Macrophage polarization in C57BL/6 and Ccl2−/−/Cx3cr1−/− mice

Aberrant macrophage polarization towards pro‐inflammatory M1 or pro‐angiogenic M2 populations may play a role in the pathogenesis of age‐related macular degeneration (AMD). This study investigated macrophage polarization in Ccl2 −/− /Cx3cr1 −/− (DKO) mice, which develop focal retinal degenerative lesions (AMD model), and C57BL/6 (WT) mice. Splenic macrophages were isolated from WT and DKO mice and cultured under M1 (IFN‐γ, LPS) or M2 (IL‐4+IL‐13) polarizing conditions. RT‐PCR, ELISA, and Griess Assay were used to evaluate the expression of representative M1 and M2 markers. Relative to WT, DKO macrophages demonstrated impaired ability to respond to M1 but similar ability to respond to M2 stimulation. IFN‐γ significantly increased iNos expression in WT, not DKO macrophages, and with LPS, DKO macrophages showed less upregulation of Tnf‐α, Il‐1β , and IL‐6 expression.
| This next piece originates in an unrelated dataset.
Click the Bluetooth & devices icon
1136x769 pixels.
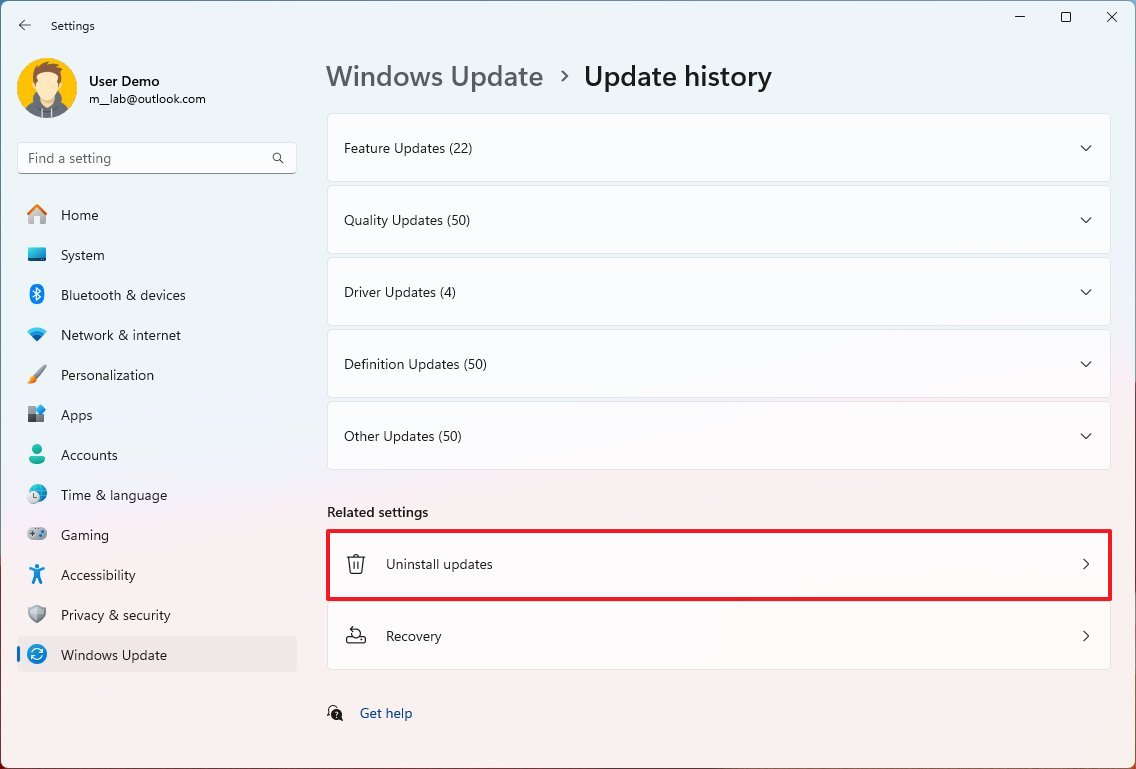click(x=36, y=295)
Expression of Il‐10 and Arg1 did not vary significantly between WT and DKO macrophages. An impaired ability for naïve macrophages to respond to environmental stimuli promoting M1 polarization may contribute to aberrant systemic immune responses that play a role in AMD pathogenesis. This work was supported by the NEI Intramural Research Program.